Specifying whether elevation is required
is typically something that is the responsibility of the program.
This is done by
adding a requestedExecutionLevel
element to your manifest.
(Bart De Smet shows you how.
Calvin Hsia does the same for your Visual FoxPro programs.)
But if the program you’re running doesn’t have such a manifest—maybe
it’s an old program that you don’t have
any control over—you can create a shortcut to the program and
mark the shortcut as requiring elevation.
To do this, you set the SLDF_RUNAS_USER
flag in the
shortcut attributes.
Here’s a skeleton program that sets the flag on the shortcut
whose path is passed on the command line.
For expository purposes, I’ve skimped on the error reporting,
and just to shake things up, I’ve used ATL smart pointers.

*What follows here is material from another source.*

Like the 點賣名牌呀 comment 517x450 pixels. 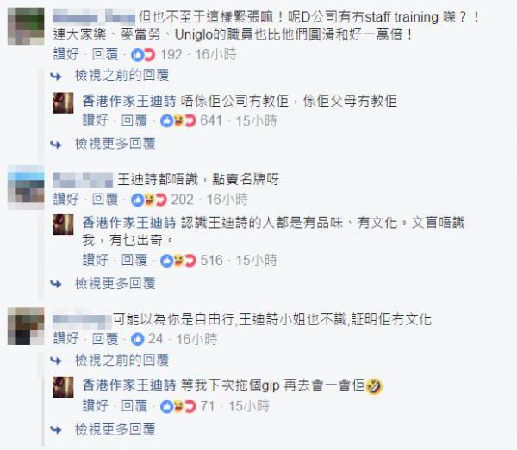[66, 200]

#include <windows.h> #include <shlobj.h> #include <atlbase.h> void MarkShortcutRunAs(LPCWSTR pszShortcut) { CComPtr<IPersistFile> sppf; if (FAILED(sppf.CoCreateInstance(CLSID_ShellLink))) return; if (FAILED(sppf->Load(pszShortcut, STGM_READWRITE))) return; CComQIPtr<IShellLinkDataList> spdl(sppf); if (!spdl) return; DWORD dwFlags; if (FAILED(spdl->GetFlags(&dwFlags))) return; dwFlags |= SLDF_RUNAS_USER; if (FAILED(spdl->SetFlags(dwFlags))) return; if (FAILED(sppf->Save(NULL, TRUE))) return; wprintf(L"Succeeded\n"); } int __cdecl wmain(int argc, wchar_t *argv[]) { if (argc == 2 && SUCCEEDED(CoInitialize(NULL))) { MarkShortcutRunAs(argv[1]); CoUninitialize(); } return 0; }
There’s not really much to this program.
It creates a shell link object
(CLSID_ShellLink
) and
asks it to load from the file whose path is given on the command line.

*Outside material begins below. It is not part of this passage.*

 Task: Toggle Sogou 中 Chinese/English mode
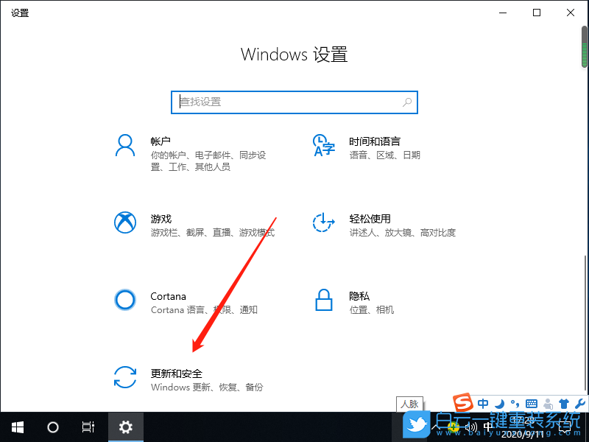483,404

It then uses IShellLinkDataList::GetFlags
and
IShellLinkDataList::SetFlags
to fetch the old flags
and set new flags that include SLDF_RUNAS_USER
.
Once that’s done, it saves the result back out.
The hard part was knowing that the SLDF_RUNAS_USER
flag existed in the first place.
(I fear that most people will read this article and say, “Awesome! My program requires elevation, and this is how I can mark my Start menu shortcut to prompt for elevation. Thanks, Raymond!” These people will have completely ignored the opening paragraph, which explains that that is the wrong thing to do.)